Rafiq co-founded the Sufi Muslim Council (SMC) in 2006 with the backing of Mohammed Sarwar, a Sufi Muslim and Britain’s first Muslim MP, who later became Governor of the Punjab in Pakistan, just two years after Taseer’s assassination. The SMC was intended to provide a strong voice for the ‘silent majority’ of Sufi Muslims in the UK. Its mission was to develop a field of moderate thinkers, scholars and values based on classical Islam. At its launch, Rafiq said the organisation would fill a ‘vacuum’ with regards to countering extremism within Muslim communities in the UK.

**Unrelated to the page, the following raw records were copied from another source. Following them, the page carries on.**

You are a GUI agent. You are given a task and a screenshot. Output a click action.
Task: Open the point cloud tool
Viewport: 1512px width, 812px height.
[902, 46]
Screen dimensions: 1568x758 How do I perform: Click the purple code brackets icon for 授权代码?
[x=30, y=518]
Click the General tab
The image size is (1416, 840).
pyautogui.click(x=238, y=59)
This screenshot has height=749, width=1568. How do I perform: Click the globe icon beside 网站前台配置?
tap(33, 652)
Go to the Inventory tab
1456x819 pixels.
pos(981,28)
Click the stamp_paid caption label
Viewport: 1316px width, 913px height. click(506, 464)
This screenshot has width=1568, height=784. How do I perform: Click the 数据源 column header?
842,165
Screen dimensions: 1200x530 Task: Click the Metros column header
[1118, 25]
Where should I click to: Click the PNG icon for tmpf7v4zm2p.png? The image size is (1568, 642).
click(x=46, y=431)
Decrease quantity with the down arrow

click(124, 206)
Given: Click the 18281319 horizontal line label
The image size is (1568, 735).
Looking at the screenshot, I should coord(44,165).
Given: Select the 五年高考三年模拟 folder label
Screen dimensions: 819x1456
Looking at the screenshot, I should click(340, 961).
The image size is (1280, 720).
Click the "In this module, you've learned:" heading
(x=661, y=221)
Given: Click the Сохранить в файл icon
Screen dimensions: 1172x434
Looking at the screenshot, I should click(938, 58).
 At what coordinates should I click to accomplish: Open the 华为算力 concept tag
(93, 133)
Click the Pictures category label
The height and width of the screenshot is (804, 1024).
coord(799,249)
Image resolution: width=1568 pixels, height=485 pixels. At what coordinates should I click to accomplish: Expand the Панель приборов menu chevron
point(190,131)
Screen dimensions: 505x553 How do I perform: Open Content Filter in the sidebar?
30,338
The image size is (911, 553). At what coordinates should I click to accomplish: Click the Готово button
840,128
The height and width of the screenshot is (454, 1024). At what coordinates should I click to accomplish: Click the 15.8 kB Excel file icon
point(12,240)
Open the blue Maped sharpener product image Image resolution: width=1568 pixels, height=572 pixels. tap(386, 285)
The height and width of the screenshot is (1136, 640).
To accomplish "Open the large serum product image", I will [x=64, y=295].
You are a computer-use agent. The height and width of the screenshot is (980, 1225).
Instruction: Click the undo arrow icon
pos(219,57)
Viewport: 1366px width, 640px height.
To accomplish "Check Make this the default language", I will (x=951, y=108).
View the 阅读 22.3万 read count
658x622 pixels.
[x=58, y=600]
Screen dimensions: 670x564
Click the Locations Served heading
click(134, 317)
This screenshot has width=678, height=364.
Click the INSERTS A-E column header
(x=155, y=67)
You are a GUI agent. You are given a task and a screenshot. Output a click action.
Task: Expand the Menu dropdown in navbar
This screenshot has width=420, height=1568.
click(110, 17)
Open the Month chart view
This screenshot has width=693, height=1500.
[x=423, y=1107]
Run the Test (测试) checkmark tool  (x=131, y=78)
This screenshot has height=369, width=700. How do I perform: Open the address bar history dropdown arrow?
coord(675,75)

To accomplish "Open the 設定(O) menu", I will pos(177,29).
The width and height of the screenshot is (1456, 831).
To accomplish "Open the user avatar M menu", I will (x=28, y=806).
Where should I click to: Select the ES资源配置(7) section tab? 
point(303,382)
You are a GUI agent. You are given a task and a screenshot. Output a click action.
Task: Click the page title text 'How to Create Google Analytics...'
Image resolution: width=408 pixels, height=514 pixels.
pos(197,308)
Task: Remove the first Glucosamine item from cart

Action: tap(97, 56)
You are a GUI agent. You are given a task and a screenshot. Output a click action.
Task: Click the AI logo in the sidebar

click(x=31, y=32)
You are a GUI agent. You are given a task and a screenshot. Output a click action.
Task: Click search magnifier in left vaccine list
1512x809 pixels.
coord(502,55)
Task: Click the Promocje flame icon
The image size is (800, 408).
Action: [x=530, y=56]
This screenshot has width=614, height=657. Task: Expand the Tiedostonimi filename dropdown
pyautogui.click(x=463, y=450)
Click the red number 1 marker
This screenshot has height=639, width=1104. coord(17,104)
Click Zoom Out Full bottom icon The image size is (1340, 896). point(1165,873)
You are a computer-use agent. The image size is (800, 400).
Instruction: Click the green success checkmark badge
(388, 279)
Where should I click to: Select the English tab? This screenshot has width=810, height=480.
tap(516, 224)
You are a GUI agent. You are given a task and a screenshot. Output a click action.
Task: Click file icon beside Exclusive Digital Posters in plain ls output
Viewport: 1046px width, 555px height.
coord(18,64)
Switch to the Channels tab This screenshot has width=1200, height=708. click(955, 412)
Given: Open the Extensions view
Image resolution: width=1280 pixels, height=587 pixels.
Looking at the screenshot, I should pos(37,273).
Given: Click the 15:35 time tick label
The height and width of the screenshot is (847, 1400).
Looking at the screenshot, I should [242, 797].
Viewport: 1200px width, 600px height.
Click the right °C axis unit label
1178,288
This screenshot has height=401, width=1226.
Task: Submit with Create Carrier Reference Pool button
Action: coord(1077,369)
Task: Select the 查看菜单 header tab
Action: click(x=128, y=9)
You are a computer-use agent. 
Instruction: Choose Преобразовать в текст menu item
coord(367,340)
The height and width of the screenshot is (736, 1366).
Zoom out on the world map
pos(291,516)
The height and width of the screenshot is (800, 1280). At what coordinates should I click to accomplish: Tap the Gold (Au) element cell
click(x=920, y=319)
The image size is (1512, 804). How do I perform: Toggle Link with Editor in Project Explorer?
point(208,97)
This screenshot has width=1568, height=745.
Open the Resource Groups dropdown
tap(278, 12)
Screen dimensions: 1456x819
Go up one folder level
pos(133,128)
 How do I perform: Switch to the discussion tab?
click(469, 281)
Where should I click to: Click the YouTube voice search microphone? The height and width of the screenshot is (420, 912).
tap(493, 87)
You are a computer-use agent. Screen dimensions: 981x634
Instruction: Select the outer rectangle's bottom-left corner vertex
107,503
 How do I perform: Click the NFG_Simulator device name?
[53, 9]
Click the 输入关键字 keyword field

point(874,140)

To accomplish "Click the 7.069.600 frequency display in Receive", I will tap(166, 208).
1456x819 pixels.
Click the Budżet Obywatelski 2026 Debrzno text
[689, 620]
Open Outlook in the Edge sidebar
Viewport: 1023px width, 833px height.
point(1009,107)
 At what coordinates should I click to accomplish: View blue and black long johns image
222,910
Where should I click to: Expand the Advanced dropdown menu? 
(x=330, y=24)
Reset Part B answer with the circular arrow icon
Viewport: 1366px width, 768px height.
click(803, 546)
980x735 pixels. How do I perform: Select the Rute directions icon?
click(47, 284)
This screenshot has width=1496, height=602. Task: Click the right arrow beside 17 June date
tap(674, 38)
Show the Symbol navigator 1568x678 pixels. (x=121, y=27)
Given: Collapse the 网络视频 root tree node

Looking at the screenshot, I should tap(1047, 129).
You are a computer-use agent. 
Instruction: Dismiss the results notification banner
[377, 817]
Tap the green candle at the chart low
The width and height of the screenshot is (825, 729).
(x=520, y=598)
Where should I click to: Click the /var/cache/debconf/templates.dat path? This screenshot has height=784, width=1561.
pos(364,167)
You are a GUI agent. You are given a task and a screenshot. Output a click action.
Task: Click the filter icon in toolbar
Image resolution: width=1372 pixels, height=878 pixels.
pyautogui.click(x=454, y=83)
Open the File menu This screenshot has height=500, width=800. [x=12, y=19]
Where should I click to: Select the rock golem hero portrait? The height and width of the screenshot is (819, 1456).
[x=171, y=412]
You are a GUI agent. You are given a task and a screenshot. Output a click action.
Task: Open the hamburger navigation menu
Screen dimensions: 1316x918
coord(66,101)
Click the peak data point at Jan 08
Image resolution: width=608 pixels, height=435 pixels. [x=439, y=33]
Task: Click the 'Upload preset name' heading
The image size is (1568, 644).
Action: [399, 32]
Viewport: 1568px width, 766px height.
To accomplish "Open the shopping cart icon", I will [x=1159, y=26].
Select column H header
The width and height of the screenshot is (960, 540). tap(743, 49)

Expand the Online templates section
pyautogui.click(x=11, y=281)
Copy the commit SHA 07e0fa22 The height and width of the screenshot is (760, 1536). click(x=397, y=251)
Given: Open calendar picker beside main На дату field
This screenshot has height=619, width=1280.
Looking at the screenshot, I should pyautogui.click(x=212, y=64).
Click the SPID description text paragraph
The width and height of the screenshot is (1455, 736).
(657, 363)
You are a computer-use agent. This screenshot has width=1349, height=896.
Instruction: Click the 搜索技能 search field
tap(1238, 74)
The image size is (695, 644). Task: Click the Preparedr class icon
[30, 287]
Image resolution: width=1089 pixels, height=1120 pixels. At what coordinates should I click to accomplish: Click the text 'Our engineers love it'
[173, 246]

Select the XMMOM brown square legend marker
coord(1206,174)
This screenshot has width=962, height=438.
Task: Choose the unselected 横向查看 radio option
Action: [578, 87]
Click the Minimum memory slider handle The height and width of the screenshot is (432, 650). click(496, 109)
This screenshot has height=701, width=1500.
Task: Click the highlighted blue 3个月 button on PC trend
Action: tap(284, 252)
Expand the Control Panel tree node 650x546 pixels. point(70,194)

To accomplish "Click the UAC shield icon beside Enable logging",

According to journalist and author Innes Bowen in her book Medina in Birmingham, Najaf in Brent: Inside British Islam, the SMC ‘adopted a far more confrontational approach’ with non-Sufi groups than its contemporary the British Muslim Forum.[1]  Both organizations had been established in part to address concerns that the Muslim Council of Britain (MCB) was seen as representative of all UK Muslims, when in fact it was founded at the urging of government from 1995, and is now dominated by the Deobandis who spawned the Taleban. 

SMC’s launch was attended by then Secretary of State for Communities and Local Government Ruth Kelly and Attorney General Dominic Grieve.  The SMC claim, which is contested, is that as many as eighty percent – two million - of Britain’s Muslims are Sufi, follow a sheikh, venerate the Prophet Muhammad, as well as other saints and shrines and practise a devotional and experiential Islam that is anathema to the hard-line Saudi strain of Islam.  Rafiq himself follows a Lebanese sheikh Hisham Kabbani, based in the US, whose deputy, Sheikh Nazim, believes Prince Charles is a descendant of the Prophet Muhammad. 

The movement was dismissed at its launch by the MCB as ‘unrepresentative and divisive’, indicating a tendency described by Philip Lewis: ‘So long as institution-building continues to be dominated by those born elsewhere, sectarian disputes within those countries will be kept alive in Britain.’

The belief among the British élite can be caricatured as ‘Sufi good, Islamist bad’, with the Sufis being associated with the mystical poetry of Rumi, and with a spirituality with which Britain can do business.  Lewis however points to commentators within Islam who believe this is short-sighted: ‘. . . they often led military movements against colonialism in the nineteenth century.’[2]

Indeed, political Islam itself emerged out of a radical critique of Sufi institutions deemed by activists to be accretions, and to have compromised Islam, consigning the rural poor in India and Egypt in the 1920s and 30s to their fate.

Alternative research into the council, including Simon Stjernholm's 2010 article, suggests it has had some success in bringing several significant Sufi communities together through a series of public events, and that it has taken a courageous stand against radicalising tendencies in other strains of Islam in Britain and elsewhere.

Bowen concludes – significantly in light of Quilliam’s avowed aim to tackle the seedbed of terror:  ‘The Sufis may have won the fight to counter the influence of the Salafis.  But when it comes to the bigger battle for Muslim hearts and minds – that against the Deobandis – the Sufis still have a long way to go.’   




[1] Innes Bowen, 2014, Medina in Birmingham, London: Hurst, p. 126.

[2] Philip Lewis, 2007, Young, British and Muslim London: Continuum, p. 67f.